Lines from the records below that contain the word "agent" are to be copied out.
-*-
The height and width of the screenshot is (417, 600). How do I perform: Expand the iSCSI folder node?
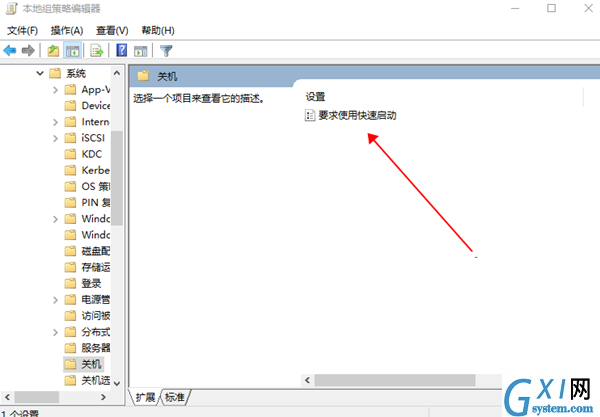tap(55, 138)
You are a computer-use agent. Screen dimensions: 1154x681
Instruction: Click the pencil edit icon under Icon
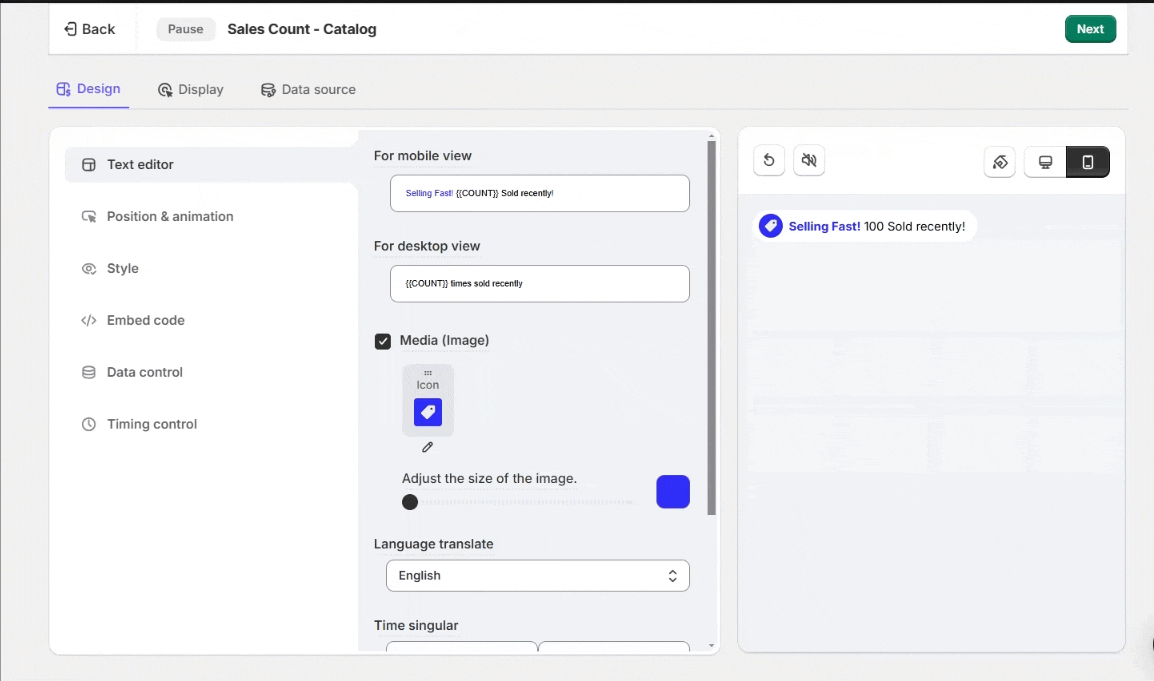(428, 447)

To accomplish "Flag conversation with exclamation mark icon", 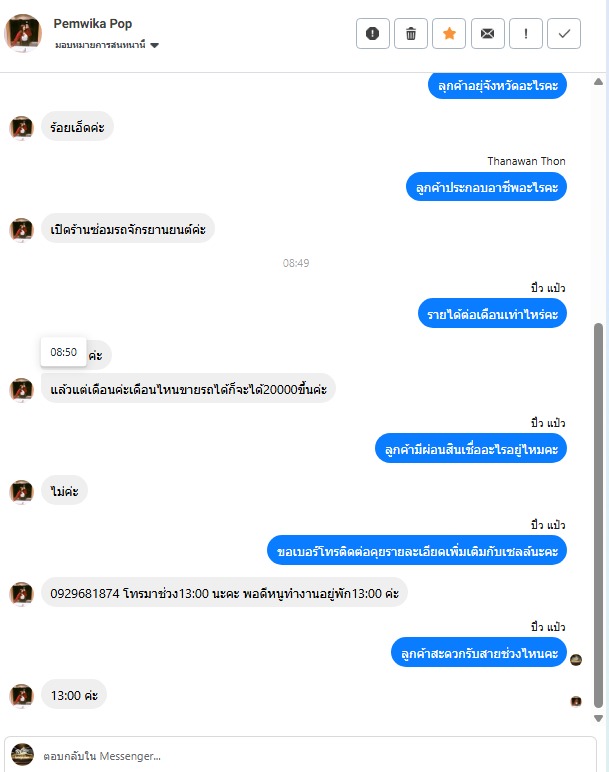I will pos(526,33).
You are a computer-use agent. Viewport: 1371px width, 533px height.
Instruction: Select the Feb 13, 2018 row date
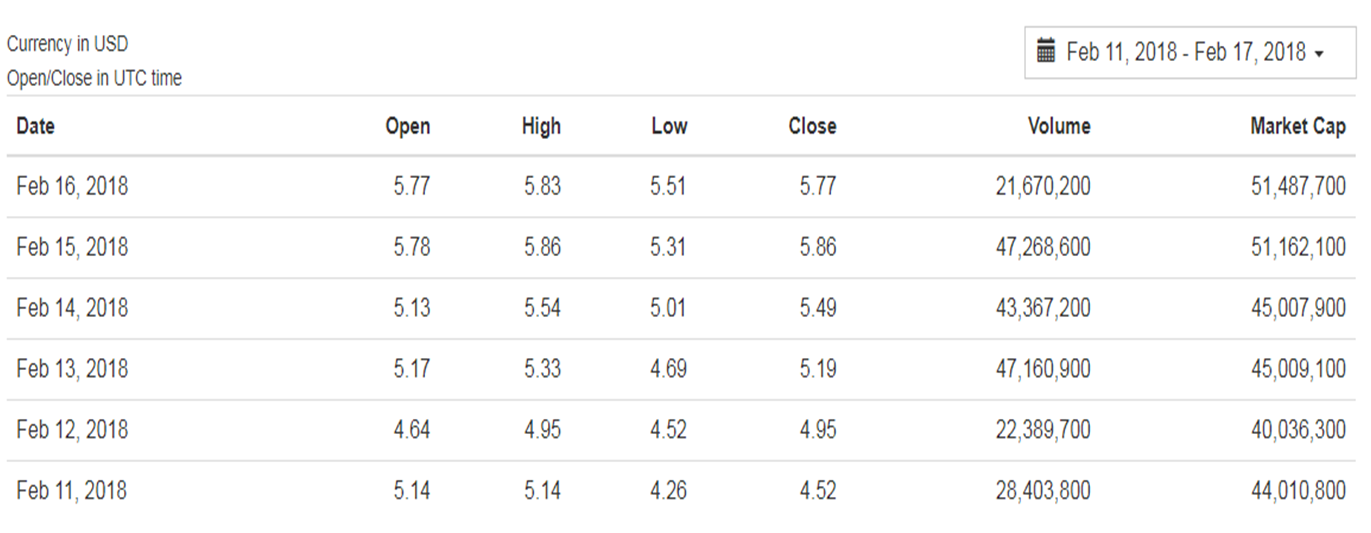click(x=72, y=369)
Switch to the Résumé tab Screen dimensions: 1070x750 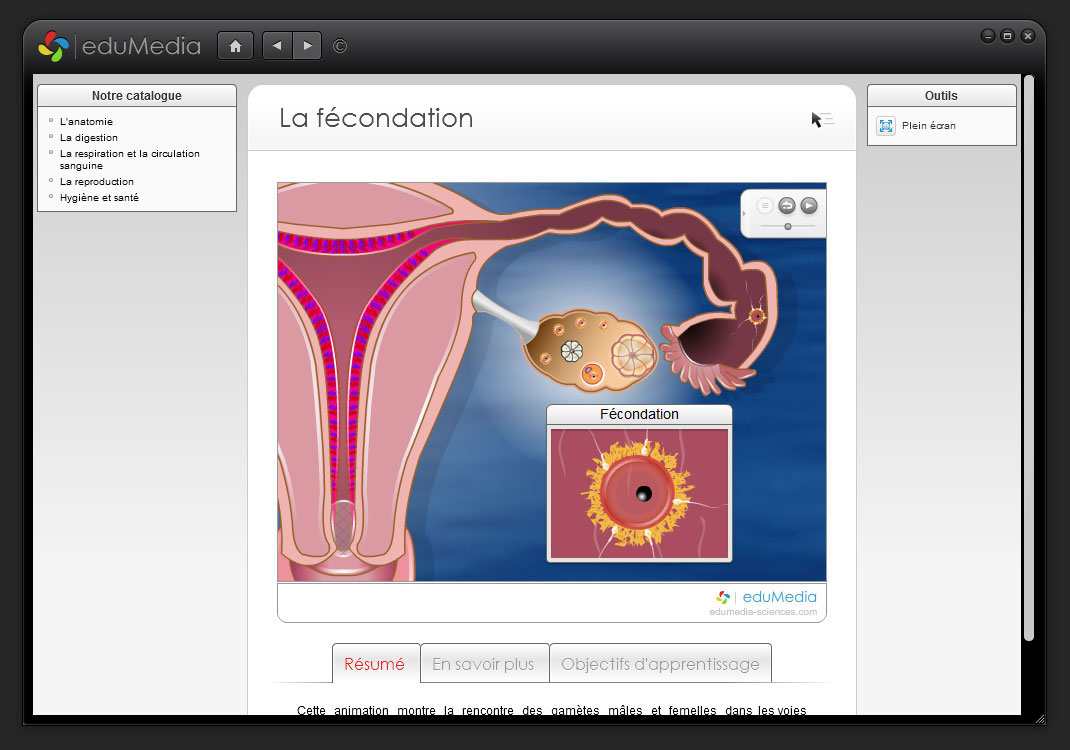[x=375, y=664]
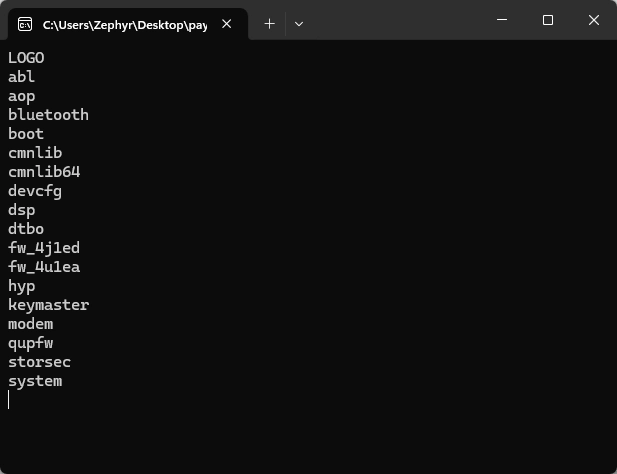Click the devcfg output line

coord(35,191)
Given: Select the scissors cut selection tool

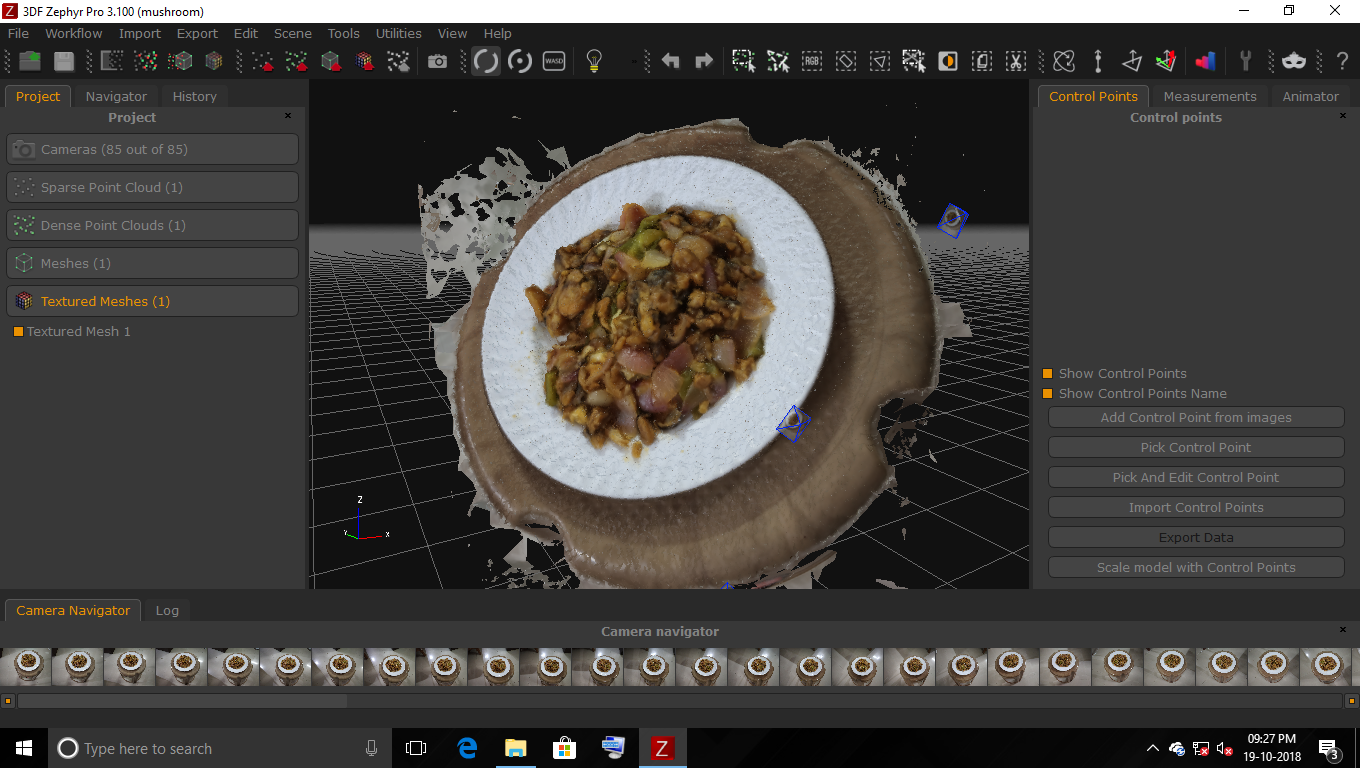Looking at the screenshot, I should click(1015, 62).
-*-
The answer>
You are a computer-use agent. Screen dimensions: 1154x681
You are a computer-use agent. Viewport: 1371px width, 533px height.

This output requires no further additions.